By 1737 Lewis had been introduced to the evangelical revival moving across Wales and England through the preaching of his fellow Welshman Howel Harris (1714-73) and the young Anglican evangelists George Whitefield (1714-70) and John Wesley (1703-91). Late in 1737 Lewis published A Letter to the Religious Societies, a response (possibly written by Lewis himself) to a sermon by Whitefield at St. Mary le Bow Parish Church that September directed at several groups that had recently formed in London and Westminster under Wesley and Whitefield. By 1739 Lewis’s stature had increased to the point that he was now identifying himself as “Printer to the Religious Societies.” Besides the societies being formed by Wesley and Whitefield, Lewis also became affiliated with the Fetter Lane Society, founded in May 1738 in the home of James Hutton (1715-1795), an Anglican bookseller who had recently embraced Moravian teachings. When Whitefield opened his Tabernacle in the Moorfields in 1741 (only a short distance from Bartholomew Close), the Lewis family became regular attendants. Lewis quickly became a lay leader in the Tabernacle as well as the printer and editor for Whitefield’s first periodical, The Christian's Amusement: Containing Letters concerning the Progress of the Gospel both at Home and Abroad, &c. (1740-41). Whitefield revamped the periodical with Lewis’s aid in 1741 into The Weekly History; or, An Account of the Most Remarkable Particulars Relating to the Present Progress of the Gospel, a periodical that continued under various names, publishers, and editors into 1748. Besides printing Whitefield’s accounts of the transatlantic revival, Lewis also printed and sold Whitefield’s Nine Sermons (1743) and eleven titles between 1741 and 1745 by John Cennick (1718-55), a popular evangelist who joined first with Wesley and the Methodists and then with Whitefield and the Calvinistic Methodists before aligning himself with the Moravians in 1745. Lewis’s time with Whitefield at the Tabernacle did not last long, however. By 1745, Lewis and the rest of their children were attending the Moravian congregation in Fetter Lane, about the same time that John Cennick resigned from the Tabernacle to become a Moravian evangelist.  
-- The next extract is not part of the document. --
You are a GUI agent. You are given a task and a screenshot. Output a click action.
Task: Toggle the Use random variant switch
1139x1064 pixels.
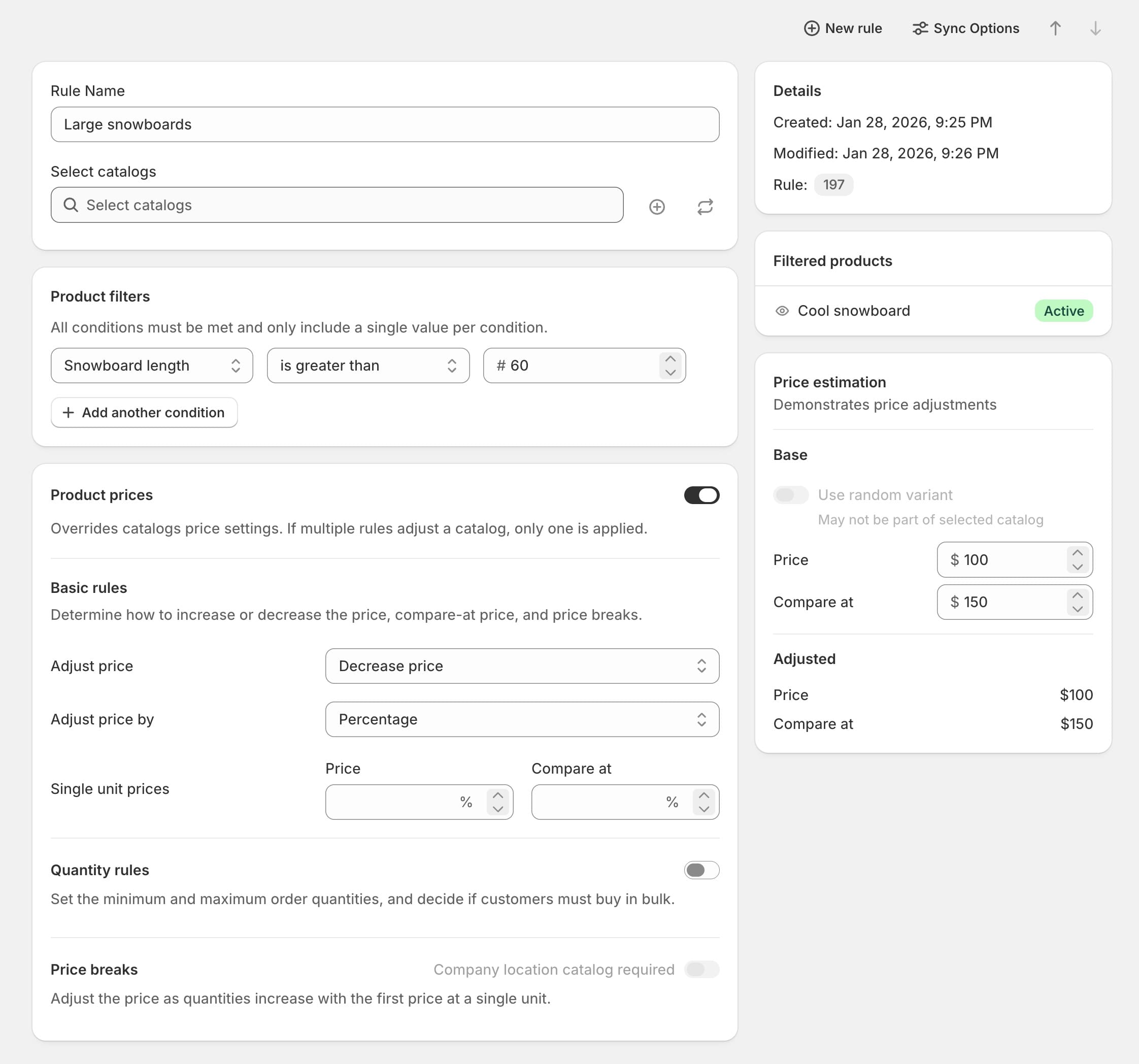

John Lewis appeared on at least 127 imprints between 1731 and 1755, nearly all of which were religious in nature. In 1743 he sold the first of some seventeen works by the popular Baptist poet and polemicist Anne Dutton (1692-1765), a friend and correspondent of Whitefield. All seventeen titles by Dutton were printed by John Hart at Popping’s Court, Fleet Street, and also sold by Ebenezer Gardner in Gracechurch Street. Besides Dutton’s writings, Lewis was the sole printer and seller of twelve titles by Cennick between 1741 and 1755. Lewis also contributed to the popularity of hymnals in the home and chapel through his involvement with Cennick’s Sacred Hymns for the Use of Religious Societies (1744), Morris Peleg’s The Favour’d Moment: Being a Collection of Hymns and Poems (1745), William Heard’s Hymns, or Spiritual Songs (1746), and William Cudworth’s A Collection of Hymns . . . For the Use of Religious Societies (1747). His output increased in his last two years (1754-55) to fourteen imprints (he was joined on three of them by his son, John, Jr.). He died in 1755 but was not buried in the Moravian burial ground for he never became a member of the congregation. His wife and daughter succeeded him in the business at 1 Paternoster Row. For more on Lewis and his family, see Timothy Whelan, "Mary Lewis and her Family of Printers and Booksellers, 1 Paternoster Row 1749-1812" Publishing History 85 (2021), 31-67.  Work on Lewis has also been done by Alison McNaught.